(RECORD EXCERPTS):

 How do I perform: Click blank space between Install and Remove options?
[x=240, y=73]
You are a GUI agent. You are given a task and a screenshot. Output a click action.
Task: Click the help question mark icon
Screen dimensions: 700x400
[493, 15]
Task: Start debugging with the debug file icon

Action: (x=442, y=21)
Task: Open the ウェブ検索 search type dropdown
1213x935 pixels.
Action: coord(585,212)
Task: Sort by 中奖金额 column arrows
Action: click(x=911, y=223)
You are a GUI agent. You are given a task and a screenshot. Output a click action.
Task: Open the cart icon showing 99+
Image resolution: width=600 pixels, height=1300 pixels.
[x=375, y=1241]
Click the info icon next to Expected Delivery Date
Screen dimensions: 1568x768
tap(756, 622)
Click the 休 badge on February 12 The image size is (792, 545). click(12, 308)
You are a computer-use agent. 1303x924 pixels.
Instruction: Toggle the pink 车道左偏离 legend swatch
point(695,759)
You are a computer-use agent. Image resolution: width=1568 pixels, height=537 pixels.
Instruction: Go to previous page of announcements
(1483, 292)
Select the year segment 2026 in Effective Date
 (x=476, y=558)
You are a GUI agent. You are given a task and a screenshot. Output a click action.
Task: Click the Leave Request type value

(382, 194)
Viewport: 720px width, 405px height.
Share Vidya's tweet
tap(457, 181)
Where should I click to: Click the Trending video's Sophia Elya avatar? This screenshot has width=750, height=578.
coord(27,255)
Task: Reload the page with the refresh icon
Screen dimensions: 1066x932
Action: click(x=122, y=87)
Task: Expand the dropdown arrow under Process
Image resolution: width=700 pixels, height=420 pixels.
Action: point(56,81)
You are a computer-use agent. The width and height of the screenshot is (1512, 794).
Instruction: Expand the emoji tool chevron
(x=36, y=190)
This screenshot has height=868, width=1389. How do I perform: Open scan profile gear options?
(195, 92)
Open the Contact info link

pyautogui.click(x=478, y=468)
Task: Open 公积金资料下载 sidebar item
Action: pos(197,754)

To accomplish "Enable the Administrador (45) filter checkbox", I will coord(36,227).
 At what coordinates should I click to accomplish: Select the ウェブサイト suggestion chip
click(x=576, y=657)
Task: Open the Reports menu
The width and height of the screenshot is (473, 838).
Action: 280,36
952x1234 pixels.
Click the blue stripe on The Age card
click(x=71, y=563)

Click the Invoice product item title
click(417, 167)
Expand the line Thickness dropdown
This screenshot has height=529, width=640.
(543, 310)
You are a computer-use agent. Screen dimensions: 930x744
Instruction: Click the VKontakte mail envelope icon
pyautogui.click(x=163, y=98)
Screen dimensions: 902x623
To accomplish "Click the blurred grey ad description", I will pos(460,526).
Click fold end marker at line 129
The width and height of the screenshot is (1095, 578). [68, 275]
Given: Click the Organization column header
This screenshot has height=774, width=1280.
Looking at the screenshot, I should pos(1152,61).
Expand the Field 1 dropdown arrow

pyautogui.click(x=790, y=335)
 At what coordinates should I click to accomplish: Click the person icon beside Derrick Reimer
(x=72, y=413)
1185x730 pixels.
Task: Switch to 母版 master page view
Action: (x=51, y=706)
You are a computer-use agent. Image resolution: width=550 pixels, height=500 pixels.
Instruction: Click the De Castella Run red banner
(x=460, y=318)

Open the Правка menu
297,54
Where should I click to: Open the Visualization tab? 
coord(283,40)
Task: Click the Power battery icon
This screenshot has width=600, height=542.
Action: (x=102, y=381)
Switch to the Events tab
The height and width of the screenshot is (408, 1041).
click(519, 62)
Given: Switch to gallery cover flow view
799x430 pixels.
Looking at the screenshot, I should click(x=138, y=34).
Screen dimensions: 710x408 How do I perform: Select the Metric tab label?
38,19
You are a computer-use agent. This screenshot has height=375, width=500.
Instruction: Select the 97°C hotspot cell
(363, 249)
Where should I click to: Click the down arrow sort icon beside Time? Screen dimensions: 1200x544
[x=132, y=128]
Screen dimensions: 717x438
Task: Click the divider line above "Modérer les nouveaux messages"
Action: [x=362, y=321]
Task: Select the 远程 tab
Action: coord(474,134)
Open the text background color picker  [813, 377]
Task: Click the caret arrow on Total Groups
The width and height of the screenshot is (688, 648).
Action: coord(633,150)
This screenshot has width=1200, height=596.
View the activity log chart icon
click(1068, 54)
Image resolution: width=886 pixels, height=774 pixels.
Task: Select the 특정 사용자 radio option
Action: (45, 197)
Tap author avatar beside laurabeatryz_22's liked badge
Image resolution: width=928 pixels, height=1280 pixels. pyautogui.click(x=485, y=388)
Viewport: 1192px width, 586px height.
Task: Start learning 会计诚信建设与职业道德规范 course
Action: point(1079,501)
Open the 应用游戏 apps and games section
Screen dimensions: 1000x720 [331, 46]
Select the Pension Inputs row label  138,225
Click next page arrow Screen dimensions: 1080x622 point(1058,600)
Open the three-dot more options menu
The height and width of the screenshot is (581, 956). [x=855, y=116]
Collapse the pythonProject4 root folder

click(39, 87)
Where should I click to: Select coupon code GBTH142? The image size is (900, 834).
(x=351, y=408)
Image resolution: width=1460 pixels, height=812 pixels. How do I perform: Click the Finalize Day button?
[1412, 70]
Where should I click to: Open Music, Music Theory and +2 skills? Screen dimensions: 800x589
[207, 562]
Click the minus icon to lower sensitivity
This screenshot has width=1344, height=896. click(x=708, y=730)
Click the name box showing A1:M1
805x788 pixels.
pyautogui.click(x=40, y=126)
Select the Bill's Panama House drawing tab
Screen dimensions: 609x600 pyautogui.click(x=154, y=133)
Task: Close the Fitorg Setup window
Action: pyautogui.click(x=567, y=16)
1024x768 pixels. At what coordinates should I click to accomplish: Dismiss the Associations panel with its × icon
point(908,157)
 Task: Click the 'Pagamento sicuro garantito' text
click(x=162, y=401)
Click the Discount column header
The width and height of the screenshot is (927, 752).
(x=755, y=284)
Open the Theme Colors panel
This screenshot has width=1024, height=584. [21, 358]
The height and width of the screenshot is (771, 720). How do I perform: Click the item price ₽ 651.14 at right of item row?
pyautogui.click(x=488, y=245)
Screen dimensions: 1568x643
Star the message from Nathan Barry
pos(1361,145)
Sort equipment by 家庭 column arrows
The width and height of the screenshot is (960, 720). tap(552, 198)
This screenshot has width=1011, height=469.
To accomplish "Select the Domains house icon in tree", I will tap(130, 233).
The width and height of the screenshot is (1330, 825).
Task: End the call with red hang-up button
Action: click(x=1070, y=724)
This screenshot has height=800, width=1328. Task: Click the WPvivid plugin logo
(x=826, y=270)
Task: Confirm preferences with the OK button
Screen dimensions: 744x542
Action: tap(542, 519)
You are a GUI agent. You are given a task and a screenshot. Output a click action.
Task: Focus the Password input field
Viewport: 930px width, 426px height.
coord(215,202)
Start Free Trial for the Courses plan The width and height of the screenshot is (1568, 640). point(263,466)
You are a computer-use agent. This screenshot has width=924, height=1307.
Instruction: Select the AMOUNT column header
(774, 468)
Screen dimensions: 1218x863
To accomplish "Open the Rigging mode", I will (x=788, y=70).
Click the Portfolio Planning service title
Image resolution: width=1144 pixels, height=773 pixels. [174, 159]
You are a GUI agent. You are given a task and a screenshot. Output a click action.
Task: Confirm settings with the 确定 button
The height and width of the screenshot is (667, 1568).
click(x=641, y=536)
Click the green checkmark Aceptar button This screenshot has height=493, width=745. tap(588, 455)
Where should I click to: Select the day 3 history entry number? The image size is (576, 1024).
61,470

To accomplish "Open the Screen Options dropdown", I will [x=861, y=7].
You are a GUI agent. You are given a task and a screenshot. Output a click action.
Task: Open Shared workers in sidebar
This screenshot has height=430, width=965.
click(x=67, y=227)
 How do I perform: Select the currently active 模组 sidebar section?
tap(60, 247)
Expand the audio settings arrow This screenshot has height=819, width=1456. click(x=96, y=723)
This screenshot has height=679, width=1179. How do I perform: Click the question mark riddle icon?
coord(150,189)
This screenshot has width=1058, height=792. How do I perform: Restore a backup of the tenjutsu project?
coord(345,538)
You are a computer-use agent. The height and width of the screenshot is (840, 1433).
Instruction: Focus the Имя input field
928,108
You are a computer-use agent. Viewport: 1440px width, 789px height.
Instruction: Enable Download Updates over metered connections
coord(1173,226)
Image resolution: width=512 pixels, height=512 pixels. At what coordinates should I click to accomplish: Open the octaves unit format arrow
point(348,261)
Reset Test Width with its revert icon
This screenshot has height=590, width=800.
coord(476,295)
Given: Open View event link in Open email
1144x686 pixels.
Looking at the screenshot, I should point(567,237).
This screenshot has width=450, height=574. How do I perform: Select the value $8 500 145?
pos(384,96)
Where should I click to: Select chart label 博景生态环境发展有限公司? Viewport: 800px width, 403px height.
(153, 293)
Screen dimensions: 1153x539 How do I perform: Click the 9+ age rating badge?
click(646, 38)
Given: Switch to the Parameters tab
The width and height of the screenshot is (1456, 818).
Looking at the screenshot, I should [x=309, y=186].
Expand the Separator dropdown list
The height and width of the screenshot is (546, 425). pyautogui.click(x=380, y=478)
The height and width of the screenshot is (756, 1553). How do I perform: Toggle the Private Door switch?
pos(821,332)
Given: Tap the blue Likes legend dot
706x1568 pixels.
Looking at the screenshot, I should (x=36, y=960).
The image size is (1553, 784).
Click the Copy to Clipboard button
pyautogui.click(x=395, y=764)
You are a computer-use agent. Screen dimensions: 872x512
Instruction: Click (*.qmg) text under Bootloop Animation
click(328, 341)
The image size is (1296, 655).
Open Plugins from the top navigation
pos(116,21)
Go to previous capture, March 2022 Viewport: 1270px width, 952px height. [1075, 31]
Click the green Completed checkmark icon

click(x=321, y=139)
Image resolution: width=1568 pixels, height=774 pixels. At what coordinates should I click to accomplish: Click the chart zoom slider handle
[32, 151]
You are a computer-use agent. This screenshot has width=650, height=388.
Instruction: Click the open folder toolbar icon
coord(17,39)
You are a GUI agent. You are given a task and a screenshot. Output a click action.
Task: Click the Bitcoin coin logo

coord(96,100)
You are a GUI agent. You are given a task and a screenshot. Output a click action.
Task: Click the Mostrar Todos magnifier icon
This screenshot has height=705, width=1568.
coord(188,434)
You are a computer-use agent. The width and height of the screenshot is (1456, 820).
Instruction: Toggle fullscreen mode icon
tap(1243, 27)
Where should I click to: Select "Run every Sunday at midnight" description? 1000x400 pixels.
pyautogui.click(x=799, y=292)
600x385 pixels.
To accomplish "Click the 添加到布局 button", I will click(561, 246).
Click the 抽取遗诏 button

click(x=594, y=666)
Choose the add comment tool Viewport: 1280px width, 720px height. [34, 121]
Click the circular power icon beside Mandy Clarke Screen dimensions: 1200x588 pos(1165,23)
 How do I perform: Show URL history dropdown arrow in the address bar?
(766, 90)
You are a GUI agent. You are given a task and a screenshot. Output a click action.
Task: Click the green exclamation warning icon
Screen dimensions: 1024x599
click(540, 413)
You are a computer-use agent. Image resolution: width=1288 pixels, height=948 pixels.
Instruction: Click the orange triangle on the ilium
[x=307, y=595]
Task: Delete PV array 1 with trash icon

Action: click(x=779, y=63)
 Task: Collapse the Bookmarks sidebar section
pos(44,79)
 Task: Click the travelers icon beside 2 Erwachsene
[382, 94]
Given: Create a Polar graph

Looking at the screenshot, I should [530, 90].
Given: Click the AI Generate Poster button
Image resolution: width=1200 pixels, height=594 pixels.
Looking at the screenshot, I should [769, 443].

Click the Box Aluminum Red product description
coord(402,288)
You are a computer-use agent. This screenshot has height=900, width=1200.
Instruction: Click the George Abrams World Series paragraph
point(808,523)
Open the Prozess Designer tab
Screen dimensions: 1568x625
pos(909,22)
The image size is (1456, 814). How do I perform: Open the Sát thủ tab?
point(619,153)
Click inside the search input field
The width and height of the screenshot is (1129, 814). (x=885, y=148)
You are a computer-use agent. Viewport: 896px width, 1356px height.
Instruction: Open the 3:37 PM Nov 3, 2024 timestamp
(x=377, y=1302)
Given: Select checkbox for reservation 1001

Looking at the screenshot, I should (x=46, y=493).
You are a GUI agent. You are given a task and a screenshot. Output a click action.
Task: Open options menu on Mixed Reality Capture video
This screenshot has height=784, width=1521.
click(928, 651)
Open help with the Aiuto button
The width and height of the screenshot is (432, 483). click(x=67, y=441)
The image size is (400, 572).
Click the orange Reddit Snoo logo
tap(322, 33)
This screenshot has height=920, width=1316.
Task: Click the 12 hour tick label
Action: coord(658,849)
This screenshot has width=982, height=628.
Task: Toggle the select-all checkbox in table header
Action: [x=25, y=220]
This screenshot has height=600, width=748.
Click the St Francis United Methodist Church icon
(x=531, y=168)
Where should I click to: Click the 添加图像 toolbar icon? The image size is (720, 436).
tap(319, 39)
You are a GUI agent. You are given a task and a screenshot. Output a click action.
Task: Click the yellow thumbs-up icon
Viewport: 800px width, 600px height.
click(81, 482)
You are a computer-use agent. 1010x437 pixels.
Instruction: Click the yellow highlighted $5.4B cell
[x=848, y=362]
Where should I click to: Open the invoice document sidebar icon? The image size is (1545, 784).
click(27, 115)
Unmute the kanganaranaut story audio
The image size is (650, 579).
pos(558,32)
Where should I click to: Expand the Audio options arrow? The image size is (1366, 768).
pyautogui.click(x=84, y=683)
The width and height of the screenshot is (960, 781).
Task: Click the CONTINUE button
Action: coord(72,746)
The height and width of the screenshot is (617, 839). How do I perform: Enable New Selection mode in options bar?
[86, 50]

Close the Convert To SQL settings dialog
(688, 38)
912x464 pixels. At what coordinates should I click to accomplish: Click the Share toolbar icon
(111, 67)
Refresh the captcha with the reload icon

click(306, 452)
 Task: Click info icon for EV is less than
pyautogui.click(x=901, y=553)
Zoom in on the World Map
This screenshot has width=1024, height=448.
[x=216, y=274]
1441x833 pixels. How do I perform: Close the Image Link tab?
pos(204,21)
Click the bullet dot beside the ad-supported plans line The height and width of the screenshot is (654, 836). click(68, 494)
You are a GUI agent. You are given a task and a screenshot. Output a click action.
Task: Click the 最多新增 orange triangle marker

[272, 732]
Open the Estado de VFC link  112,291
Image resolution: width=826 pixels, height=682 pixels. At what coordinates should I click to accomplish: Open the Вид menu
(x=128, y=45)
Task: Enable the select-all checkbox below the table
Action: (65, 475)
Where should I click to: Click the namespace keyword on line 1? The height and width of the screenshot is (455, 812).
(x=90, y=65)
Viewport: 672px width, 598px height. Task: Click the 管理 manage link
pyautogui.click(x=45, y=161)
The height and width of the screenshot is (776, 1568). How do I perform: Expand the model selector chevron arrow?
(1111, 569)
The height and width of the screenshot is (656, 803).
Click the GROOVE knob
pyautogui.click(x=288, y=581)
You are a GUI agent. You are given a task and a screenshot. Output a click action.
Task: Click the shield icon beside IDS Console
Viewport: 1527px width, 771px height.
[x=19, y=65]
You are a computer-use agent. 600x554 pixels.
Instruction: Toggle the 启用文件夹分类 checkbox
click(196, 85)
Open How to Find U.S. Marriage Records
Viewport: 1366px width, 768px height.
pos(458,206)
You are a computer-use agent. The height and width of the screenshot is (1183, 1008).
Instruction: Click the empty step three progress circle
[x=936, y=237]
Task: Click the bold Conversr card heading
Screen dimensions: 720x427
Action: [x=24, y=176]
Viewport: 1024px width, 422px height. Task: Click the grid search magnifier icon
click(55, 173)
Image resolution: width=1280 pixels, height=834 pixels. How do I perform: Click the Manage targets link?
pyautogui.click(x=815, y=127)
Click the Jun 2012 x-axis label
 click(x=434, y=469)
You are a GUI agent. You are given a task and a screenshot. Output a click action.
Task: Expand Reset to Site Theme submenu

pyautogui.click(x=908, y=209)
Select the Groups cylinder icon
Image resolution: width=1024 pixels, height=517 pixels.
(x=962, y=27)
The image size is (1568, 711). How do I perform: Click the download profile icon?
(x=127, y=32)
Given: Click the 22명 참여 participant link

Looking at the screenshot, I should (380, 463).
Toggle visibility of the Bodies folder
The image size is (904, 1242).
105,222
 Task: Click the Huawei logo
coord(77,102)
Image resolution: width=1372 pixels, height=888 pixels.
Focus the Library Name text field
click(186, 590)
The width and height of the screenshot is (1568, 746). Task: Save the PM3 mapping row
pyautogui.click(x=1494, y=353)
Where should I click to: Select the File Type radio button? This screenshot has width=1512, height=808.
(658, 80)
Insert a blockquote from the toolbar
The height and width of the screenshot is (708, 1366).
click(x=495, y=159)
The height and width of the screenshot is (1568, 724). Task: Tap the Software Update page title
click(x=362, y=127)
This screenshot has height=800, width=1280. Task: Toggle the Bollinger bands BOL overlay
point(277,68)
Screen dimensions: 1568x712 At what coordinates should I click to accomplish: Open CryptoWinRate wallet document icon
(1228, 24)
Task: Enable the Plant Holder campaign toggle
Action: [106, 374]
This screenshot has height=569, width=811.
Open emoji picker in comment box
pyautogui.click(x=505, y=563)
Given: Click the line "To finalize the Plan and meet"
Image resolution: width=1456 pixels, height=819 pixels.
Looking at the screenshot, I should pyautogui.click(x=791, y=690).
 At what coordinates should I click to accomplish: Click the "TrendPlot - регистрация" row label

(WORK REQUIRED): Each line of the listing above that contains the word "Confirm" counts once; please give the total and nothing more.

(WRITTEN REPLY): 2